H. (Hans) Philippi is an Assistant Professor at Utrecht University, affiliated with the Department of Algorithmic Data Analysis under the Faculty of Science. His research focuses on database systems, bioinformatics, distributed systems, and algorithms. He can be reached at h.philippi@uu.nl and is located in Room BBL464 of the Buys Ballot building in Utrecht. Philippi's work spans multiple areas, including leveraging database technology for bioinformatics challenges like sequence alignment (e.g., BLAST emulation) and exploring distributed database architectures. His earlier research also involved object-oriented systems evaluation, reflecting a longstanding interest in software design and systems optimization. His publications highlight contributions to both theoretical and applied database systems, with a strong emphasis on algorithmic approaches to data analysis. No notable scientific awards have been mentioned in the records. Philippi has not listed any current or past advisees or grants in the provided information. His work is primarily conducted within the Algorithmic Data Analysis group, part of Utrecht University's broader AI & Data Science initiative.

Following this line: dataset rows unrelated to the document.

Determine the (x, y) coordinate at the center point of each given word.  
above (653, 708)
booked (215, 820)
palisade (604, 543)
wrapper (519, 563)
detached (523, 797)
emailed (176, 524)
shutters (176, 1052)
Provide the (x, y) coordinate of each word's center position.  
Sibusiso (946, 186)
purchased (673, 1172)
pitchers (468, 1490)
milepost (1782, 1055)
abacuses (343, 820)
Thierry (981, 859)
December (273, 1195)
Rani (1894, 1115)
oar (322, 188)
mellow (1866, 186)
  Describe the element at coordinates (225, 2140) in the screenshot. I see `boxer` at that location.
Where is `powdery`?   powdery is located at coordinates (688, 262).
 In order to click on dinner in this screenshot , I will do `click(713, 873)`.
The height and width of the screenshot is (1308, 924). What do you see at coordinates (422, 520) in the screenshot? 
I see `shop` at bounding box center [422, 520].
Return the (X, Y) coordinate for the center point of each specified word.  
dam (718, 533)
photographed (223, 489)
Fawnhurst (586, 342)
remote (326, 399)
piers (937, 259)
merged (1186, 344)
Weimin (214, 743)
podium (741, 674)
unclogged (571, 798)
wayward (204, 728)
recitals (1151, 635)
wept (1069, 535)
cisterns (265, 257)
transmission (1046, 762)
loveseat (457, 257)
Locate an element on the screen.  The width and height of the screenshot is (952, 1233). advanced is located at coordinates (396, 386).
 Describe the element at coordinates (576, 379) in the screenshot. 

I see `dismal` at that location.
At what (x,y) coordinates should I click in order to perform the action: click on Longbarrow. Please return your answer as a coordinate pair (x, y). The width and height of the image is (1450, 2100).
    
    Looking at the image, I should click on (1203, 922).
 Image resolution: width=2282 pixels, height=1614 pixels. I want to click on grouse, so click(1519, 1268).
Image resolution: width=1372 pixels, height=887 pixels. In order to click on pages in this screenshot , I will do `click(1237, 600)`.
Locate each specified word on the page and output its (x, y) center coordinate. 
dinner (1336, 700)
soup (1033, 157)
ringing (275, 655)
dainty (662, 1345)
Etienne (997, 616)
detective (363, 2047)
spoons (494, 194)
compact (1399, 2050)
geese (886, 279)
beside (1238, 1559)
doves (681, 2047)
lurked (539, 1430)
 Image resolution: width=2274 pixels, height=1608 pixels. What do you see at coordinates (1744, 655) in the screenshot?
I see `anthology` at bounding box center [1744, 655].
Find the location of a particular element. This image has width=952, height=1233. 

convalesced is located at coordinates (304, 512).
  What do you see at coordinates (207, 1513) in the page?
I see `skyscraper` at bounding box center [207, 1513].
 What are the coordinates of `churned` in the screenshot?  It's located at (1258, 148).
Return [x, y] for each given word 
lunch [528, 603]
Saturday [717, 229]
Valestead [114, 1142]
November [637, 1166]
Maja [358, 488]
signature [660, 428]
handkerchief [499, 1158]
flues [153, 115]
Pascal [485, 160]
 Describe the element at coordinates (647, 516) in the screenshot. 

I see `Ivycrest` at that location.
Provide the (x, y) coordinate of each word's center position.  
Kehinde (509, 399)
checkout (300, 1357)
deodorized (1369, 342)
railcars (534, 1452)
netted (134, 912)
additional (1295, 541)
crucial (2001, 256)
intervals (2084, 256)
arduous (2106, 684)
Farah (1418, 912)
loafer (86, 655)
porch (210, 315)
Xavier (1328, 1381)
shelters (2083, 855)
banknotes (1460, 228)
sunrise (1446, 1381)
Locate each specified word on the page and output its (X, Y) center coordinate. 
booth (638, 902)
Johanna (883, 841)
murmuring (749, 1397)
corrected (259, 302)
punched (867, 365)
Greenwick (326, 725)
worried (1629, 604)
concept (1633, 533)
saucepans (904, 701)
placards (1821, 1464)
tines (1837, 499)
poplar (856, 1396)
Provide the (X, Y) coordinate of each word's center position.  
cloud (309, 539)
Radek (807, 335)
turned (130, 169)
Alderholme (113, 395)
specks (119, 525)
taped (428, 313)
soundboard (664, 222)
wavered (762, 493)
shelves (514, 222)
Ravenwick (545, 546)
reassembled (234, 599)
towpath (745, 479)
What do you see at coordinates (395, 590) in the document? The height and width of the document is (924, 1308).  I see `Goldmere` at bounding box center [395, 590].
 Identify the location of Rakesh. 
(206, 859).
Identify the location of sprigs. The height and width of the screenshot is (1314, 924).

Tjark Vredeveld is a University Researcher in the Department of Mathematics and Computer Science at Eindhoven University of Technology (TU/e), specializing in Combinatorial Optimization. His research focuses on algorithmic design and analysis, particularly in scheduling, approximation algorithms, and discrete optimization problems. His research interests span Combinatorial Optimization , Approximation Algorithms , Scheduling Theory , Local Search Algorithms , Real-Time Scheduling , and Vector Scheduling . These areas are central to theoretical computer science and operations research, aiming to develop efficient algorithms with provable performance guarantees for complex computational problems. The recent articles reflect a strong trend in designing and analyzing approximation algorithms for scheduling and optimization under constraints, including real-time and multidimensional settings. His work often involves proving tight bounds on algorithmic performance and exploring structural properties of combinatorial problems such as equitable Hamiltonian cycles and dynamic pricing models. While no specific scientific awards are listed in the provided text, his publications in high-quality venues like Algorithmica and Discrete Applied Mathematics indicate recognition within the academic community. Vredeveld has been involved in funded research projects, including one receiving over €7 million via Domain Science-KLEIN, highlighting his role in innovative and urgent research. Although no formal students are listed, his collaborations on Ph.D.-level work suggest advisory or mentoring roles. He has co-authored works with prominent researchers such as Nikhil Bansal and Frits Spieksma. He is active within a collaborative research network at TU/e and contributes to both journal and conference publications in theoretical computer science and optimization.